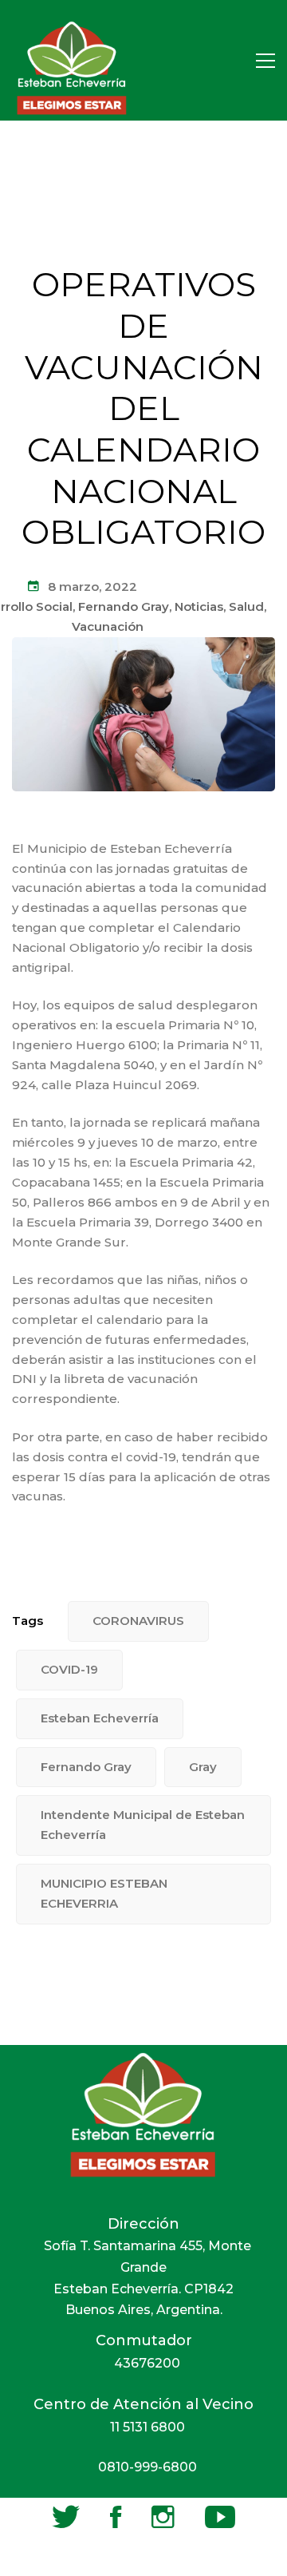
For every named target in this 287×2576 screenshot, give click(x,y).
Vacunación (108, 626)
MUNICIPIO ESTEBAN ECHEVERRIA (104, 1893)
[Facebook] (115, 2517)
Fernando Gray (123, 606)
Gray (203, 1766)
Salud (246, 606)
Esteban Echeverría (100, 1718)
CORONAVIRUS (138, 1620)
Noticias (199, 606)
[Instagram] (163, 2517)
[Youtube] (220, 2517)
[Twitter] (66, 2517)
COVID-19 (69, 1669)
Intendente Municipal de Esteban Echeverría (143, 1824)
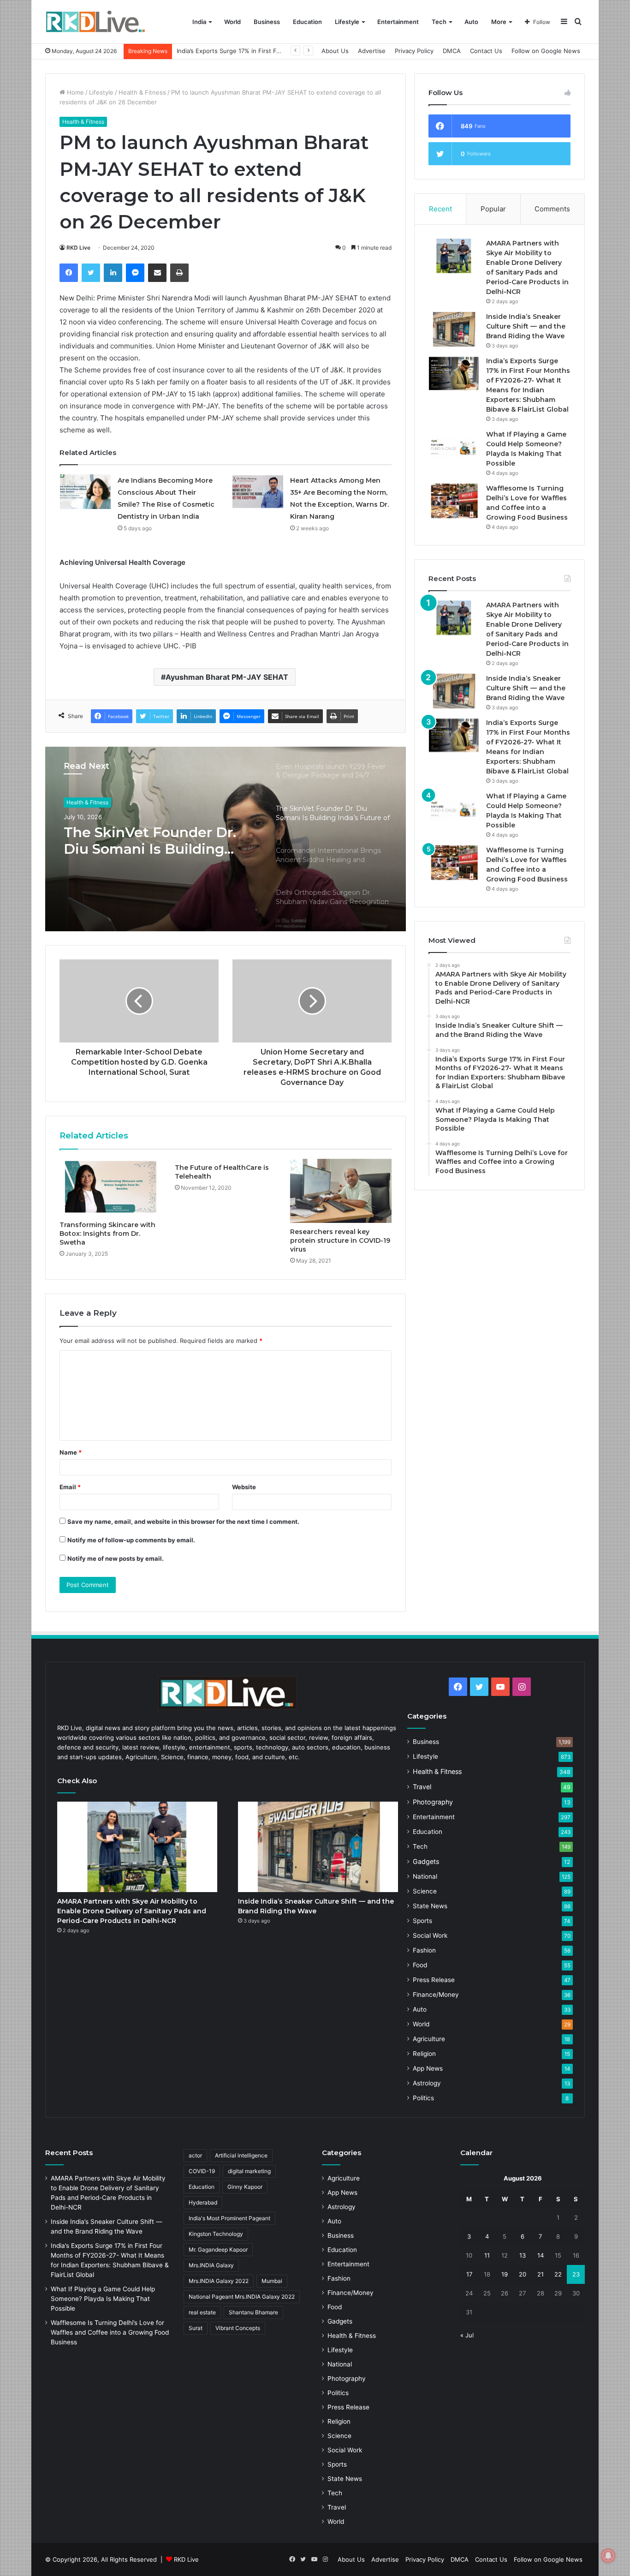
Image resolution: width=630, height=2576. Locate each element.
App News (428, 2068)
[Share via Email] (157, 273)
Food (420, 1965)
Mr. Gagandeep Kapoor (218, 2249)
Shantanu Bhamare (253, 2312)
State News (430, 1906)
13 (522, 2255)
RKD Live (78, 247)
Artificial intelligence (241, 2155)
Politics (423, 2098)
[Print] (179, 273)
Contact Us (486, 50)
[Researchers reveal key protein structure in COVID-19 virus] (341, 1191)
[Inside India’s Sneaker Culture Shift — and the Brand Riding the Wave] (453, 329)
********************
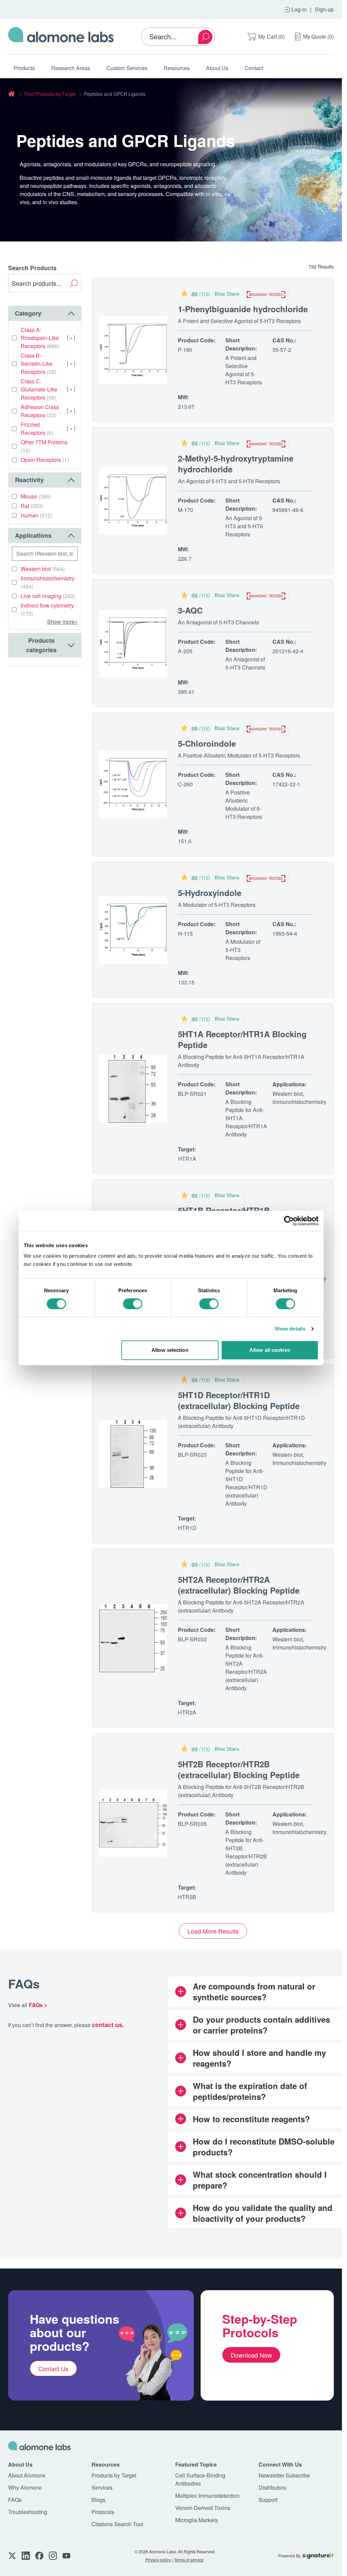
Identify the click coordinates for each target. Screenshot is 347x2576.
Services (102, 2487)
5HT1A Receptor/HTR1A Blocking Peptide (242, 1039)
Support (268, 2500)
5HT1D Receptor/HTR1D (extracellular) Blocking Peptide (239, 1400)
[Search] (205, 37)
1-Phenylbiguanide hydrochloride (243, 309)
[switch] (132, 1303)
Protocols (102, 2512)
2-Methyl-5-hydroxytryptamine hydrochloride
********************
PROBLEM
Above are some entries. Restate word for word the lines from the one holding "[Twitter] (66, 2517)" through the one holding "[Inside India’s Sneaker", but not the pictures.

TASK ANSWER
[Twitter] (66, 2517)
COVID-19 (69, 1669)
Intendente Municipal de Esteban Echeverría (143, 1824)
Image resolution: width=630, height=2576. Locate each element.
App News (428, 2068)
[Share via Email] (157, 273)
Food (420, 1965)
Mr. Gagandeep Kapoor (218, 2249)
Shantanu Bhamare (253, 2312)
State News (430, 1906)
13 (522, 2255)
RKD Live (78, 247)
Artificial intelligence (241, 2155)
Politics (423, 2098)
[Print] (179, 273)
Contact Us (486, 50)
[Researchers reveal key protein structure in COVID-19 virus] (341, 1191)
[Inside India’s Sneaker Culture Shift — and the Brand Riding the Wave] (453, 329)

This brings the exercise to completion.